The pack of lawyers the industry once set on users is about to tear into one of its own, and the rest of us can only stand and watch in horrified fascination.
Written by Dana Blankenhorn, Inactive

Howard StringerSony-BMG is beginning to remind me of Jimmy Breslin's The Gang Who Couldn't Shoot Straight.

If there was something they could do wrong in trying to "protect" their CDs from copying, they did it. They used a virus without telling consumers. The virus was hard to find, tougher to remove, and it kept people from doing common things like copying music to an iPod. Microsoft called it a security risk. Even the Department of Homeland Security wagged its finger.

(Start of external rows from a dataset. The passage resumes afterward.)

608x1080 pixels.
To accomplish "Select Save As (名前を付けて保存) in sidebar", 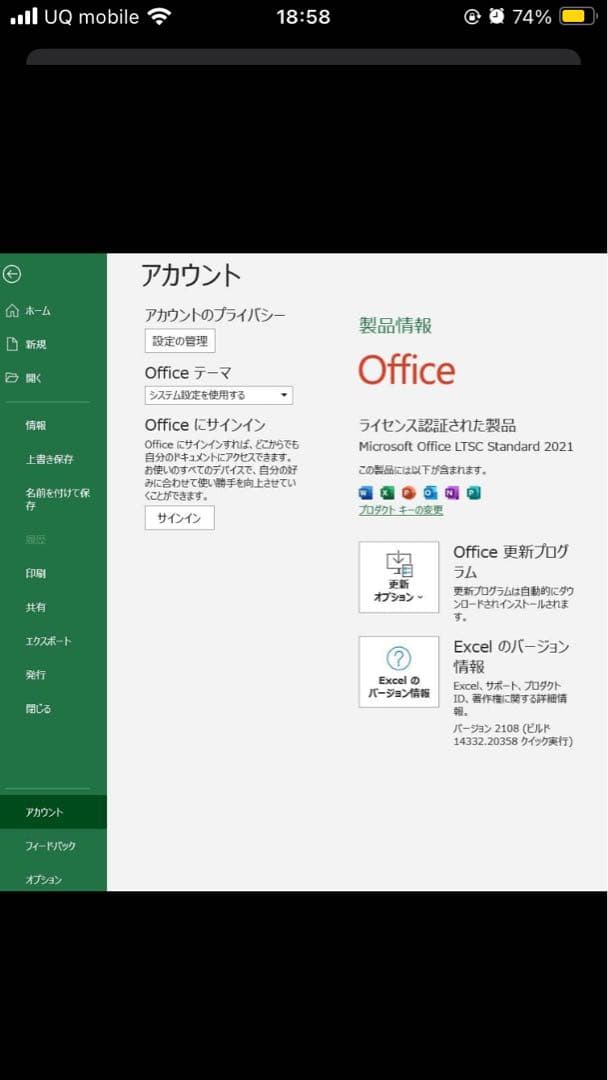I will point(57,499).
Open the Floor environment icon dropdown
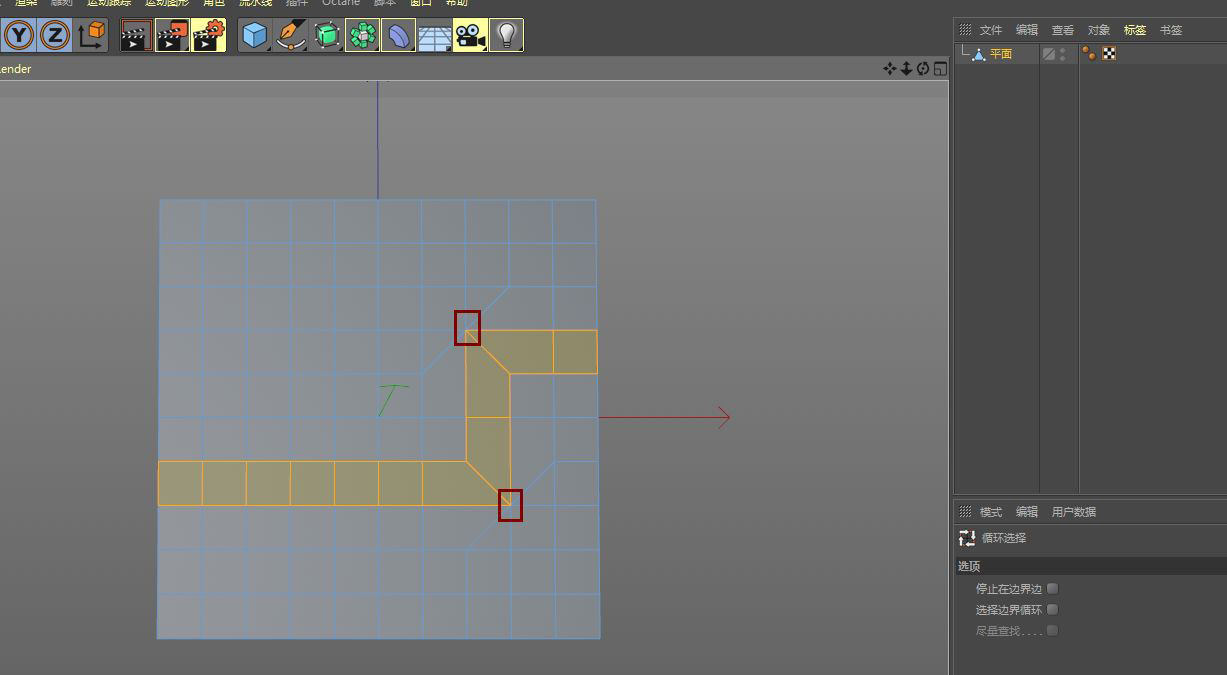The width and height of the screenshot is (1227, 675). (x=434, y=36)
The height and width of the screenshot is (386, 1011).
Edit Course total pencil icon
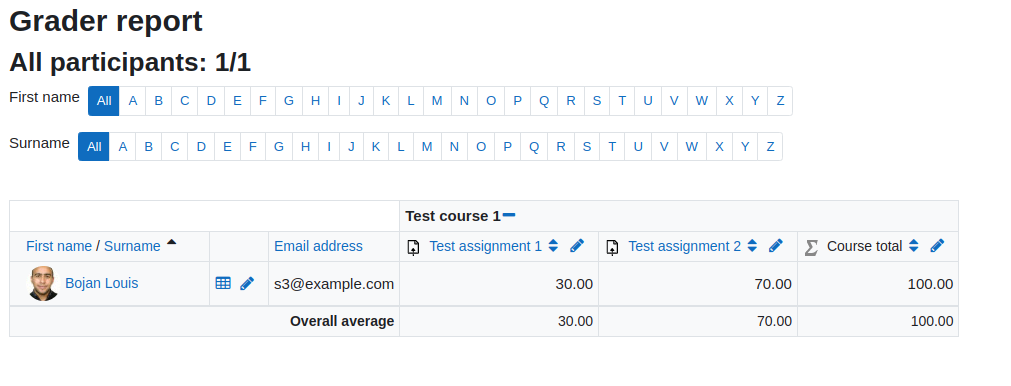tap(937, 246)
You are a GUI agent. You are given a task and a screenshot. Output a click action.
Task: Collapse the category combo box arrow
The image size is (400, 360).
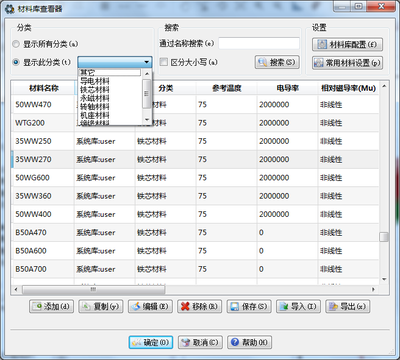point(147,62)
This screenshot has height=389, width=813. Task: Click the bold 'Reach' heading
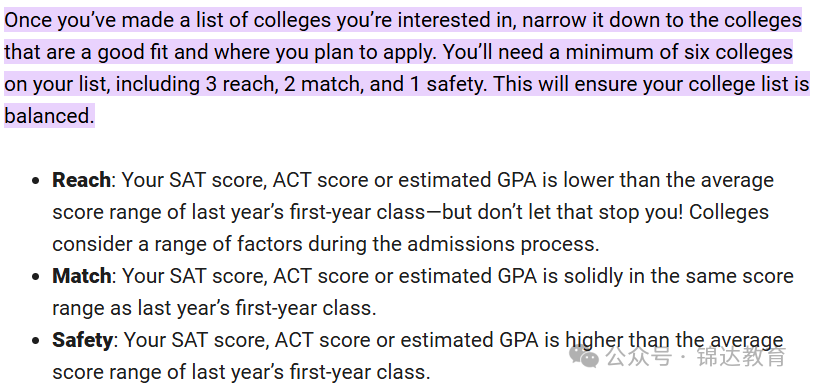point(81,180)
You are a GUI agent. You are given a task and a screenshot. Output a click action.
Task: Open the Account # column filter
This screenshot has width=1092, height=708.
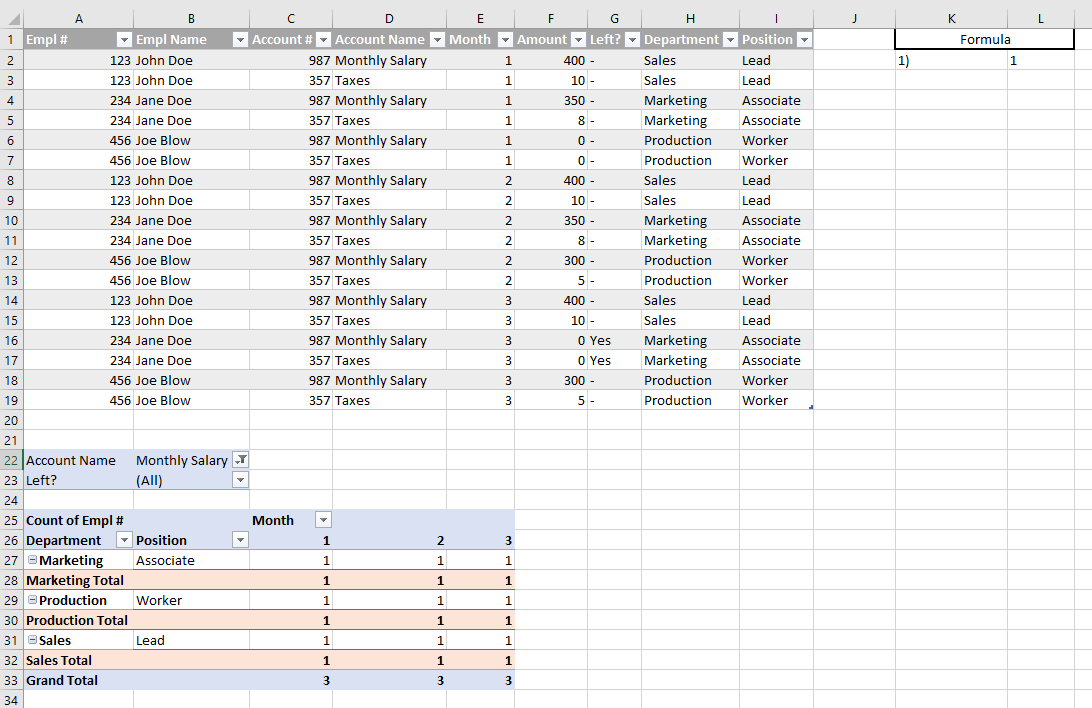(323, 39)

Now it seems the company that wrote the XCP rootkit, First4Internet, used some open source code in the mix, specifically code from LAME, an MP3 encoder. Matti Nikki, a Finnish programmer known to friends as Muzzy, writes that the code used to circumvent Apple's DRM system, to keep users from putting the music on their iPods, may also violate the DMCA. " The party just keeps on going," he writes.

Indeed.

My question for the group is, given what we know now, how can Sony get out ahead of this firestorm? Before I saw the open source angle here I called for the firing of CEO Howard Stringer (above), the first non-Japanese to ever run the company. But at this point I wonder if even that would help.

The pack of lawyers the industry once set on users is about to tear into one of its own, and the rest of us can only stand and watch in horrified fascination.